Required tasks
a: Please translate this sentence from the Robin Wilson article into Spanish: "Math is a human endeavor, not the domain of an elite group and it's culturally relevant to everyone."
b: List the high schools that the Robin Wilson article says he has worked with.

April 19, 2018 

LAWT News Service 

 

Robin Wilson is fighting a battle against poverty and lack of opportunity. His weapon is math. The Cal Poly Pomona professor believes “Math literacy can lead to personal and societal change because it can provide or prevent access to education and economic success.”

 

The idea that math literacy is the key to upward mobility, empowerment and success isn’t new. Wilson credits his exposure to the book, “Radical Equations: Civil Rights from Mississippi to the Algebra Project” with inspiring him to get involved in the Algebra Project. 

 

The Algebra Project was started by math teacher and civil rights leader Bob Moses. While Moses’ civil rights work sought to protect a fundamental right, the right to vote, the Algebra Project addresses the fundamental right to a quality education. Algebra is essential to college preparation and therefore serves as a pathway or roadblock to higher education.

 

Moses found his daughter’s middle school math education to be lacking because it didn’t offer algebra. After discussing it with her teacher, Moses began providing algebra instruction to his daughter and three other students. The Algebra Project grew out of that experience.

 

Wilson has been involved in the Algebra Project at the national and local level in Los Angeles. Much of his work involves providing support and training to high school teachers. Four of the high schools Wilson has worked with are Crenshaw, Manual Arts, Franklin and Augustus Hawkins. The teachers, who work with the lowest performing cohort, are given a framework for success that includes different approaches to teaching math.

 

The typical approach to teaching math is problem-based and includes abstract concepts that students are told simply to accept.

 

“The methods we use are more open ended, allowing for creativity, with curriculum based on student’s experience, making it more relevant to them” Wilson said.

 

One such exercise is a road coloring problem related to graph theory. In it the students build a model on the floor and can actually walk out features of the graph. The results of Wilson’s work with the Algebra Project have been that the high school students had more opportunities and for some that meant jobs and for others college.

 

Wilson has been teaching at Cal Poly Pomona since 2007. His area of interest is Topology, which is the study of the properties of shapes that don’t change under rubber deformation. It is relevant in several disciplines, including the study of DNA molecules. He’s also conducting research in the area of spatial graph theory, which looks at the properties of graphs related to how they’re situated in space. It’s an area that has special significance for molecular chemistry.

 

Wilson, along with several other Cal Poly Pomona professors, is involved in implementing flipped classroom curriculum. That program is part of a First in the World Grant that is a collaboration between San Jose State, Cal State L.A. and Cal Poly Pomona.  The program seeks to create a supportive STEM faculty community to drive change in teaching and learning.

 

Wilson’s career has been motivated by the idea that “math literacy can be the key to unlocking the unlimited potential of disenfranchised communities.” His experience with the Algebra Project helped guide his career in fighting the good fight, to ensure all have access to the opportunities and upward mobility that math literacy provides.

 

One of the courses Wilson teaches is MAT 299-02, a special topics course in math at Cal Poly Pomona that examines math literacy, culture and access. The course grew out of a reading group he participated in and it examines the role of culture in math. Every culture has used math, but the perspective we’re presented with is dominated by western culture.

 

The course also looks at how math itself is viewed by contemporary culture. Math stereotypes can also be an obstacle. Wilson points out that “You don’t have to talk a certain way, walk a certain way, look a certain way, or become someone else to do mathematics.” Math is a human endeavor, not the domain of an elite group and it’s culturally relevant to everyone.

 

During black history month in February Wilson was honored by the Network of Minorities in Mathematical Sciences.

Stored data

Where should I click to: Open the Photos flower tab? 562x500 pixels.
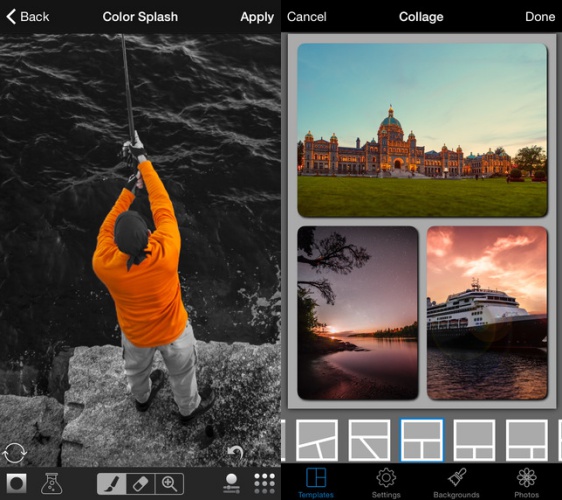click(527, 482)
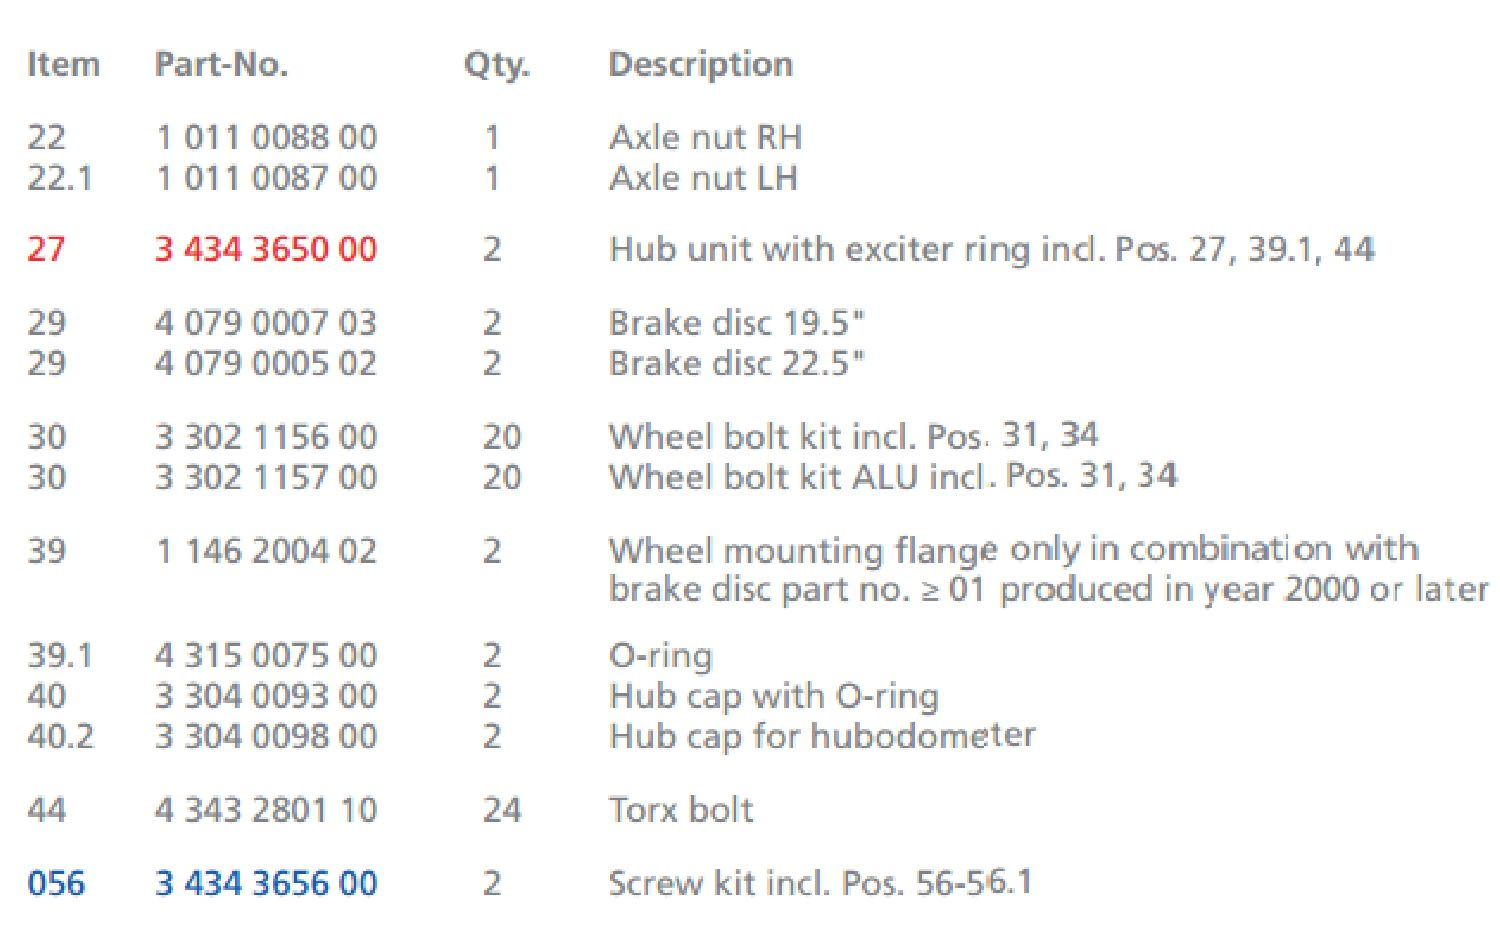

Solved problems
a: Las matemáticas son una empresa humana, no el dominio de un grupo de élite, y son culturalmente relevantes para todos.

b: Crenshaw, Manual Arts, Franklin, Augustus Hawkins